I want to say something positive about life, the universe, and all that, but it's hard today.

The Terri Schiavo thing has me bugged. I wouldn't want to live like she's been living, but then, I wouldn't want to be living if I was developmentally disabled, or crippled, or paralyzed, or for that matter, unhappily married. But if I become miserably ill because of any of those reasons, does that mean I want to be starved to death? Not likely. My brain and my gut are probably the last to give up.

People who are depressed frequently don't want to go on, but don't feel a need to commit suicide. They are bound to die (one day) and so, if they can't feel they can go on to lead a normal life, should we lock them in a room without food and water?

No, of course not, we try to get them help so that they can at least function, if not function normally. Who of us has never seen someone who has been injured, or is so ill from genetic disorders or disease, that they needed medical assistance to live?

My father's Aunt Maud was born severely disabled. She never crawled, walked, talked, or used her hands for anything but random gestures. We were taught to say "Hello" to her, but she didn't even focus her eyes on us. To her caretakers, she responded a little, turning her head to look at them. She didn't even cry out loud, just grimaced when she was discomfited. Maud could not feed herself, nor manipulate anything with her hands.

She was cared for by her sisters until she died.

If she was Terri Schiavo, she would have been written off as a loss and left to lie in her bed and die. I've visited www.terrisfight.org and Terri has more cognizance than Maud ever did. But Maud's care was overseen by people who felt a sense of responsibility about her life.

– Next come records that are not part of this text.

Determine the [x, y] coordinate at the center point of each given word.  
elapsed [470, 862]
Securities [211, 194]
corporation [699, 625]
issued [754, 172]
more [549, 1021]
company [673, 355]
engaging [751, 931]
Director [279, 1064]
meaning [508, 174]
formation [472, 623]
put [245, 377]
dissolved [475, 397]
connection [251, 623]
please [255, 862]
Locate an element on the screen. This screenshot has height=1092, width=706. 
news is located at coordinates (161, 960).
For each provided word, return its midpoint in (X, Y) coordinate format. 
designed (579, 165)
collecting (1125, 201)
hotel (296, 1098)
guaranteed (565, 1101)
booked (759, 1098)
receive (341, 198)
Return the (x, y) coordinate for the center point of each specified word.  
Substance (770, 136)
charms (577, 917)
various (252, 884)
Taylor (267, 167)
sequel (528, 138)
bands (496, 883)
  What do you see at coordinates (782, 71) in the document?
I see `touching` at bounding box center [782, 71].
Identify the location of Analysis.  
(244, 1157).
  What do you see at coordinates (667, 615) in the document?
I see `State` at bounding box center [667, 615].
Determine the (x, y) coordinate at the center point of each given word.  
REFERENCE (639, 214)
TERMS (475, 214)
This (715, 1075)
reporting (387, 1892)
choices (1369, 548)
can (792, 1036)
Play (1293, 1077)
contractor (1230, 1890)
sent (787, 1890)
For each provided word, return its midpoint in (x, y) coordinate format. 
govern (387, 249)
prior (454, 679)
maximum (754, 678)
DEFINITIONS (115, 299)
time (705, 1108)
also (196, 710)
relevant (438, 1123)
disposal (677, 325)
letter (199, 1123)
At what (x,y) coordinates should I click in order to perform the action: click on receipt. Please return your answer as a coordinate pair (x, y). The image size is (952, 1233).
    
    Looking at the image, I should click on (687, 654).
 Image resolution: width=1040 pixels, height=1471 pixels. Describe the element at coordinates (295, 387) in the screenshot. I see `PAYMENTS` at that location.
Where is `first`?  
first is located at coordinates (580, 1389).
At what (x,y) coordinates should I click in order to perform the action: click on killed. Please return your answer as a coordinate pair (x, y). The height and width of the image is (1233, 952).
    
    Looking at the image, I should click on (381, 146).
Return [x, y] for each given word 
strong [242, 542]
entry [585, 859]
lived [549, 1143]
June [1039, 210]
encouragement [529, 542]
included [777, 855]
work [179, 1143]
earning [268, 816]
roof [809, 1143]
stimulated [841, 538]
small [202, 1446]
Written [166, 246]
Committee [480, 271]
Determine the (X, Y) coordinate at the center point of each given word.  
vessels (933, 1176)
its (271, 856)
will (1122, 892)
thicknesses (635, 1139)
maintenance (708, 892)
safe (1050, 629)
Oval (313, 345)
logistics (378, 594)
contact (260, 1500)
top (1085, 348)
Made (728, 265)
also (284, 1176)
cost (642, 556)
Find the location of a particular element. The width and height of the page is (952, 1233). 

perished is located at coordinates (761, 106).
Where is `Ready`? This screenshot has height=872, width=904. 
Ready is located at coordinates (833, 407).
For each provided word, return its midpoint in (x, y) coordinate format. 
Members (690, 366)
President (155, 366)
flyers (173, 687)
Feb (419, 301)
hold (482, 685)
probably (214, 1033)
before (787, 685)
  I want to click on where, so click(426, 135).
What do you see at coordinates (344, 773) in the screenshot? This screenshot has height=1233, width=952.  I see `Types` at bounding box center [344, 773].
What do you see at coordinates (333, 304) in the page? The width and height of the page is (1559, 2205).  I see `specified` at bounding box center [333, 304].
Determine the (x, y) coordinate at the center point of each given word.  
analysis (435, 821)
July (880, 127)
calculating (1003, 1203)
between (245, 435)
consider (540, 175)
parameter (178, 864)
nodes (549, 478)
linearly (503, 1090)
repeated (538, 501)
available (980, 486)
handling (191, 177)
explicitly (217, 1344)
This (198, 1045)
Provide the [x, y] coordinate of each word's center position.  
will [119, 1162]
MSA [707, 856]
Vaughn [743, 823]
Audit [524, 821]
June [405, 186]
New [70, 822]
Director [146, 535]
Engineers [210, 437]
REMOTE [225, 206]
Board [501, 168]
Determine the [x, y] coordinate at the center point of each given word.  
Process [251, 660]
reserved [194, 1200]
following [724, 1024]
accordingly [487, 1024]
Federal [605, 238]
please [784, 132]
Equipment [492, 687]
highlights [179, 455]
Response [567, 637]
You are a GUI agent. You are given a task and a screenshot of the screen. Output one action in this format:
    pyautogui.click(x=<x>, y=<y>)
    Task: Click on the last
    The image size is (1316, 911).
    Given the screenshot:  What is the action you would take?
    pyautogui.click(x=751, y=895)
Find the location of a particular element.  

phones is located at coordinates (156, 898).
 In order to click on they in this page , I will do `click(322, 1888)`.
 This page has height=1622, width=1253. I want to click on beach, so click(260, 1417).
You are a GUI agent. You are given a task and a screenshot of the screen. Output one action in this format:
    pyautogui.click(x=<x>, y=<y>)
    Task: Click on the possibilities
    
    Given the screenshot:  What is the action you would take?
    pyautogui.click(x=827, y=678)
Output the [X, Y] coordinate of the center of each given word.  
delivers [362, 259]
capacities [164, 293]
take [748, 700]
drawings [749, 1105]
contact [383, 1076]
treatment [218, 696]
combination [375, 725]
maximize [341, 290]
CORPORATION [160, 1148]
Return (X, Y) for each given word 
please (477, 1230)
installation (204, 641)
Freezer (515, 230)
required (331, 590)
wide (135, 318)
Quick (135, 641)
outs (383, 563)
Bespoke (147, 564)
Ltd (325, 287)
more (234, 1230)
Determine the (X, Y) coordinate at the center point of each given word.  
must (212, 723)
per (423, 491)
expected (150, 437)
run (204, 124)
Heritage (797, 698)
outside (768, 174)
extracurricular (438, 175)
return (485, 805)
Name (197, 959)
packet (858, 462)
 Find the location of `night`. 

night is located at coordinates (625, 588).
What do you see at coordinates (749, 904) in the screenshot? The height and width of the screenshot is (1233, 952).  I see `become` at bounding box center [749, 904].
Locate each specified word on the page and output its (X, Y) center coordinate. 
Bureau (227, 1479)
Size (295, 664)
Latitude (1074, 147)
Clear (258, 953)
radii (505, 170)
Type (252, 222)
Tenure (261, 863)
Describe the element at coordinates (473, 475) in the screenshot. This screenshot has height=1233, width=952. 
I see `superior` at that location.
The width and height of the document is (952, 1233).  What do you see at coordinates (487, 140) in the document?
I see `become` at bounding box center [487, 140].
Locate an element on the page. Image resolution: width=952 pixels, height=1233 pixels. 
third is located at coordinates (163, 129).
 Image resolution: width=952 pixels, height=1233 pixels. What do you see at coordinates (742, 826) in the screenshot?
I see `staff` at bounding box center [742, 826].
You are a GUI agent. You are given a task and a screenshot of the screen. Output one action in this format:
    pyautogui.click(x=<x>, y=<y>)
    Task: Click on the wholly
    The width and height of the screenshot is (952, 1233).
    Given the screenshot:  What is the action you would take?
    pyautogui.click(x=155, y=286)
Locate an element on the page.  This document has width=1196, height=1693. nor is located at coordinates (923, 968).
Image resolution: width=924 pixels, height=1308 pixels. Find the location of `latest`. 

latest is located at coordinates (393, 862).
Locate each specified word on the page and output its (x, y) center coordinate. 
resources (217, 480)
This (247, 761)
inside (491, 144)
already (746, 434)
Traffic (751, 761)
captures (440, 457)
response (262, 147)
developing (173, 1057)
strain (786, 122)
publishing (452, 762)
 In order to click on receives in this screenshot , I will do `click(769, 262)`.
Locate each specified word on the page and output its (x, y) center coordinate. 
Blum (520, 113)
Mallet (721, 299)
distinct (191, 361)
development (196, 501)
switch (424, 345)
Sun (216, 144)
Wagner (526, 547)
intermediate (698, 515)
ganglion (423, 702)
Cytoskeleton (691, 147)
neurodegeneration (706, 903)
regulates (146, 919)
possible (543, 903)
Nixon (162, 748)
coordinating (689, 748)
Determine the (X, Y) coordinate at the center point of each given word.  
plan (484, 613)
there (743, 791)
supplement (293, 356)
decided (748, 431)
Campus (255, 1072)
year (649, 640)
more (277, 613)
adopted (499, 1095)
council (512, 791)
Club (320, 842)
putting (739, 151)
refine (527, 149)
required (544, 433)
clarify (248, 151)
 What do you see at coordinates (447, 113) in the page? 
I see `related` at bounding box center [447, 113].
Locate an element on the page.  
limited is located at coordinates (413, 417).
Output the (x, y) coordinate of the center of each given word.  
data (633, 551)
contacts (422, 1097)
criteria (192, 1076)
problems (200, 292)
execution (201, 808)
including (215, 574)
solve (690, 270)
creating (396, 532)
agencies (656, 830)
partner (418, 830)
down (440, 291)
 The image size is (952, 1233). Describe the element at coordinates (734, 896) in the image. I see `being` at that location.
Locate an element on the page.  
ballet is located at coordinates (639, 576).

Terri is just a corpse to her guardian, not a being who smiles at attention, looks around her, expresses unhappiness when her visitors leave her alone.

The law prosecutes women who leave their newborn offspring to die in a garbage can; those infants can't feed themselves, or eat solid food, or communicate except by a cry of discomfort (and they don't cry if they're starving) -- if the mothers are criminal in their neglect of creatures that MIGHT survive and respond to nurturing, why is is okay to withdraw care of a creature who has been sentient, and who DOES respond to care, even if in a limited form?

Good God, even the dog pound doesn't starve puppies to death.